◆ Исходный текст:

Это хорошо спрашивать себя, а не утверждать, что вы имеете или не имеете. Спрашивать правильно – вот само по себе начало интеллекта. Вы препятствуете интеллекту в самой себе из-за ваших собственных убеждений, мнений, утверждений и опровержений. Простота – вот путь интеллекта, а не простой показ простоты внешне и в поведении, но простота внутреннего небытия. Когда вы говорите: «я знаю», вы находитесь на пути не-интеллекта, но когда вы говорите: «я не знаю» и действительно подразумеваете это, вы уже вступили на путь интеллекта. Когда человек не знает, он смотрит, слушает, спрашивает. «Знать» – значит накапливать, а тот, кто накапливает, никогда не будет знать, он не интеллектуален.
«Если я нахожусь на пути к интеллектуальности, потому что я проста и знаю немного…»
Мыслить понятиями «много» – значить быть невежественным. «Много» – это сравнительное слово, а сравнение основано на накоплении.
«Да, я это понимаю. Но, как я сказала, если находишься на пути интеллектуального развития, потому что ты прост и действительно не знаешь ничего, тогда интеллектуальность кажется эквивалентом невежеству».

◆ Представленные данные:
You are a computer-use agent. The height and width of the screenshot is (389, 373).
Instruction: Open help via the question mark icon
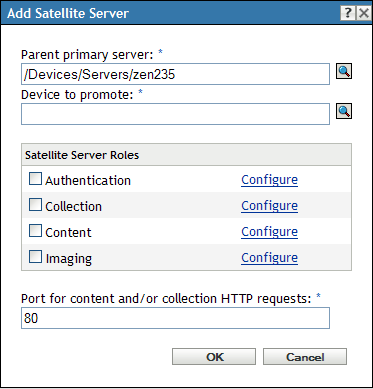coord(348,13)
---
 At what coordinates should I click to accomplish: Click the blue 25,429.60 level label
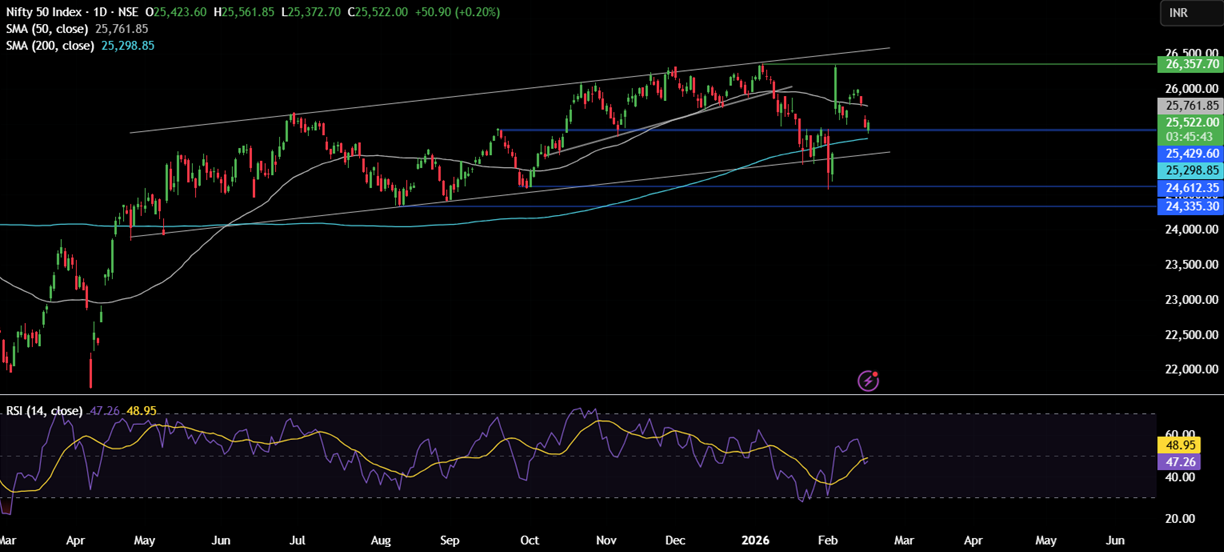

◆ Задание:
Ответьте на вопросы по тексту о простоте и интеллекте:
(a) Какая простота названа путем интеллекта в первом абзаце?
(b) На чем, согласно тексту, основано сравнение?
(c) Эквивалентом чего кажется интеллектуальность в последней реплике?
Записи являются самостоятельным материалом и с текстом не связаны.

◆ Выполненное задание:
(a) Простота внутреннего небытия, а не внешняя простота и простота в поведении.
(b) На накоплении.
(c) Невежества.